Vedrine, a critical care nurse, begins his shift at 6:45 a.m. and leaves around 8 p.m. these days.
“Nurses don’t need much to stay awake, especially during the day shift. Our patients are pretty critical so we need to be on our toes,” he said while documenting his shift with his cellphone.
Vedrine told us COVID-19 positive patients are in six units at the hospital. He spends his time monitoring them and trying to wean them off of oxygen over time as they recover. It’s a delicate balance for patients close to going over.
“I take all the steps that I possibly can. That’s why I’m in prayer. That’s all I can do on my side and I leave the rest to God because I have to treat my patients,” Vedrine said.
Nearly the entire time, he wears a full set of personal protective equipment: gowns, gloves, masks and face-shields. He describes it as a hot sauna.
“Whatever shape or form, they (N95 masks) leave these lines,” he said showing the marks left by a mask on his face.
As many frontline workers, Vedrine worries about bringing the virus home to his family.
“As soon as I get home, I tell my wife to get away from me. She may be quick to try and kiss me and hug me and forget what the situation is because she missed me so much. So I say, ‘hey, stay away,’ and I go straight to the washing machine,” Vedrine said.
Maria Sulayman, a critical care nurse from Jackson Health’s rapid response unit, has already lived that experience.
She tested positive for the virus in June and so did her children. All three have since recovered.
NBC 6 Investigators spoke with Sulayman on her first week back to work.
“I’ve been short of breath pretty much all day,” Sulayman told NBC 6 after finishing her shift at 8:30 at night.
The hectic long hours can take a toll physically and emotionally.
“It is very very sad. I know exactly how it feels because when I took my daughter to the hospital, I thought it was going to be the last time I was going to see her,” Sulayman said when asked about her patients battling COVID-19. “When you actually get into the intensive care unit, you don’t actually know if you’re ever going to see your family again.”
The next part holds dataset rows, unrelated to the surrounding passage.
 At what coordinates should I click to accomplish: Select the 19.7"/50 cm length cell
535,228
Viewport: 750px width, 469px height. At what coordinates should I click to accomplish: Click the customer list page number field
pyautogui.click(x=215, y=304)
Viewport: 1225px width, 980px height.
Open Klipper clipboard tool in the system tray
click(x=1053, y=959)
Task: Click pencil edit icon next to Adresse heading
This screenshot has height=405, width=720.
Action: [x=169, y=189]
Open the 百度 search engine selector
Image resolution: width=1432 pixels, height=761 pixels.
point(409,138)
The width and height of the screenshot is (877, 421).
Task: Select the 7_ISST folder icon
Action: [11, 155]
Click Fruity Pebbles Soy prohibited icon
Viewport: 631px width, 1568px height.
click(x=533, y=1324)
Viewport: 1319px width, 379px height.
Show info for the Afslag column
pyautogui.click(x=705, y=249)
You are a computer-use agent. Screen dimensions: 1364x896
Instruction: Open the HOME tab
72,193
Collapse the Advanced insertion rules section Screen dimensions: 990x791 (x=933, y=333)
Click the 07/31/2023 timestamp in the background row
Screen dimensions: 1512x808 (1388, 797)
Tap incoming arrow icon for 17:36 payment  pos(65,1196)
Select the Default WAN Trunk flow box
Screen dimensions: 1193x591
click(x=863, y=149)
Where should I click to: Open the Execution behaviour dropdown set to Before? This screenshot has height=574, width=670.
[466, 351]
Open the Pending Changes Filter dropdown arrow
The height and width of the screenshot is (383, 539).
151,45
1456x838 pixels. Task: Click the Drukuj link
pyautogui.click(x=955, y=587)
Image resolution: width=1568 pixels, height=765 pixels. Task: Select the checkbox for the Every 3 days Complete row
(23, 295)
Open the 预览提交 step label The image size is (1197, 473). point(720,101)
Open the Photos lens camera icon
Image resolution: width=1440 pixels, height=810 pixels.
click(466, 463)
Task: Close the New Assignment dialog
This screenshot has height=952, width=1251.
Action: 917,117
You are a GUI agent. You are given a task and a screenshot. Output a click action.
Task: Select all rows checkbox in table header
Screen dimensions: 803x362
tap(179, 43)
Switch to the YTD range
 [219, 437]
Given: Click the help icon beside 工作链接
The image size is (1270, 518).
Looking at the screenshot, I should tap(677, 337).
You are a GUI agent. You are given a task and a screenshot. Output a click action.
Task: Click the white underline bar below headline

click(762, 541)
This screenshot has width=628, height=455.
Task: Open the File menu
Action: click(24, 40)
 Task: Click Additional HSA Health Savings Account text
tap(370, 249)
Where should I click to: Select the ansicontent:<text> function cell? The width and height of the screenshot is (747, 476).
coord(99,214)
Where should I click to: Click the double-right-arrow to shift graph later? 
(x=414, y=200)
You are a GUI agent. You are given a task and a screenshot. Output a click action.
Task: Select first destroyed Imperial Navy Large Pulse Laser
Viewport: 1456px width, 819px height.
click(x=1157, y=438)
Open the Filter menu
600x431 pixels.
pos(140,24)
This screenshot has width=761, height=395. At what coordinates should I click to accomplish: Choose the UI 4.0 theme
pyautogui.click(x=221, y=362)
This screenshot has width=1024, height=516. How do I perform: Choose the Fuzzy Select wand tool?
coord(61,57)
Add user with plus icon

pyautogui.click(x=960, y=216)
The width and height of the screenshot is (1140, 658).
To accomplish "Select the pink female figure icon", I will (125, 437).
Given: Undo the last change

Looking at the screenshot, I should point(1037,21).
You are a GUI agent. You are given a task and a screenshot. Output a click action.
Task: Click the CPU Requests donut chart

Both Vedrine and Sulayman tell NBC 6 their hospital teams and management have been very supportive.
If they feel abandoned, it’s by the many people outside of the hospital disregarding mask orders and social distancing requirements.
“Whether you think it’s real or not, I’m in a hospital, I’m a real person. These people are real people in the hospital and they are definitely sick and dying before us,” Vedrine said.
“I’m just urging…I’m just urging the public that this isn’t fake,” Sulayman said. “This is really serious.”